• _Short problem a_
Answer these questions from the passage on complex-valued time:
(i) Between what would a complex valued time variable imply an equivalence?
(ii) How is the usual formulation of GR described with respect to paths?
(iii) Into what might a transformation to complex valued time coordinates turn intractable equations in a non-commutative algebra?

• _Text provided_
....

Another of the corollaries of a complex valued time variable like that is that it would imply an equivalence between every possible path from the origin to that point in the real-imaginary time plane, despite the infinite number of paths to that point. This equivalence, in turn, would allow people do to calculation in GR that were based on much more easily observable end points, and much more easy to infer or determine origin points, without having the know an impossible to observe path, in a theory that in its usual formulation is completely path dependent, short cutting a huge amount of calculations that would by hypothesis cancel out in this two-dimensional time version of the theory. Indeed, a transformation from real valued time coordinate to complex valued time coordinates might be just the thing to turn intractable equations in a non-commutative algebra into much more tractable commutative algebra.

Of course, it is also entirely possible that none of that would work, or that the way that an imaginary time dimension would be defined and the problems that it would solve could be completely different. But, this little thought experiment demonstrates that it is at least possible to imagine the existence of a theory in which time was a complex variable, rather than a real variable could make sense in some GR variant.

....

• _Excerpted data_
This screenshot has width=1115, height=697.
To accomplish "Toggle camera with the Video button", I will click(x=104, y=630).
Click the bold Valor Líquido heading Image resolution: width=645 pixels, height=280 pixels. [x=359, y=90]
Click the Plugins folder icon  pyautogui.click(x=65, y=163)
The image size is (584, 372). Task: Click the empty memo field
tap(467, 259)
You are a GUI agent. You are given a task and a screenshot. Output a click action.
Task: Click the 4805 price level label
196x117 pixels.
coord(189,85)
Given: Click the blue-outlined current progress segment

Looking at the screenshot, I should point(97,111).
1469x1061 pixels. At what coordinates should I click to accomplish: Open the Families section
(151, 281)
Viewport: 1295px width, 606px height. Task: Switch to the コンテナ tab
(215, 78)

....

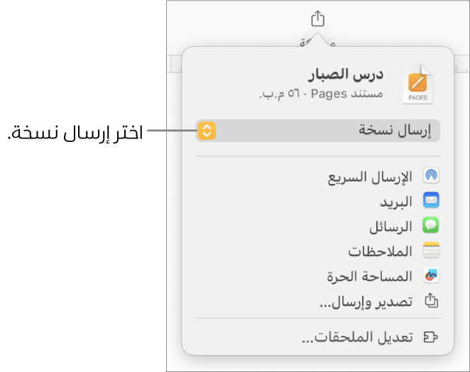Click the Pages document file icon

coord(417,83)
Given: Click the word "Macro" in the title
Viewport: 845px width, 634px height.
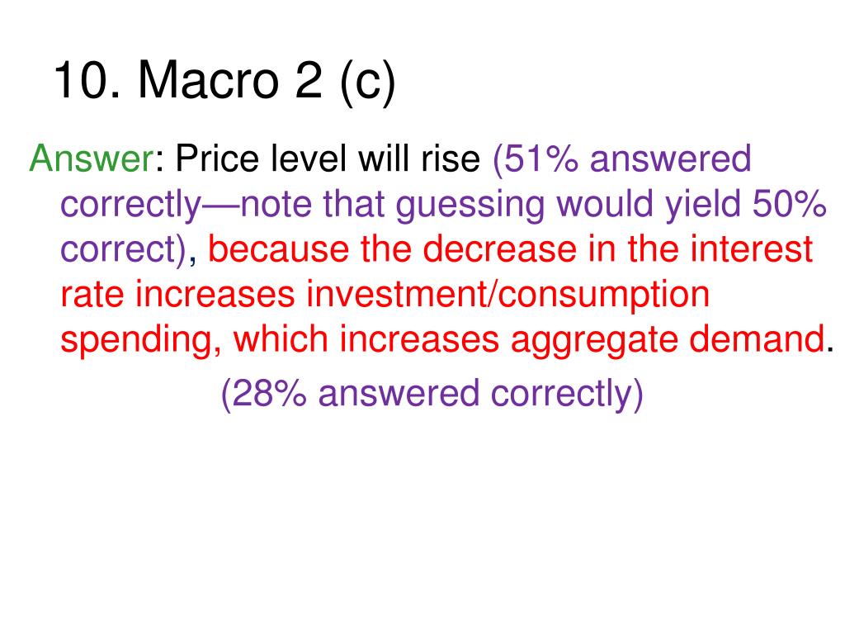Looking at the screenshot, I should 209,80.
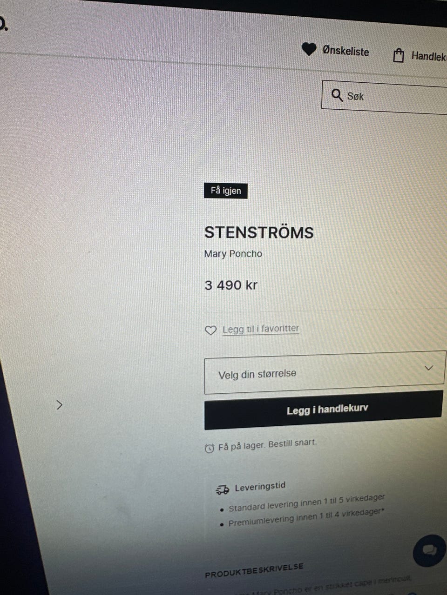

....

• _Short problem b_
Reproduce verbatim the rows from the line with "Click the Pages document file icon" to the line with "Looking at the screenshot, I should 209,80.", and leave out the pictures.

• _Full response a_
(i) Between every possible path from the origin to that point in the real-imaginary time plane.
(ii) As completely path dependent.
(iii) Into much more tractable commutative algebra.

• _Full response b_
Click the Pages document file icon

coord(417,83)
Given: Click the word "Macro" in the title
Viewport: 845px width, 634px height.
Looking at the screenshot, I should 209,80.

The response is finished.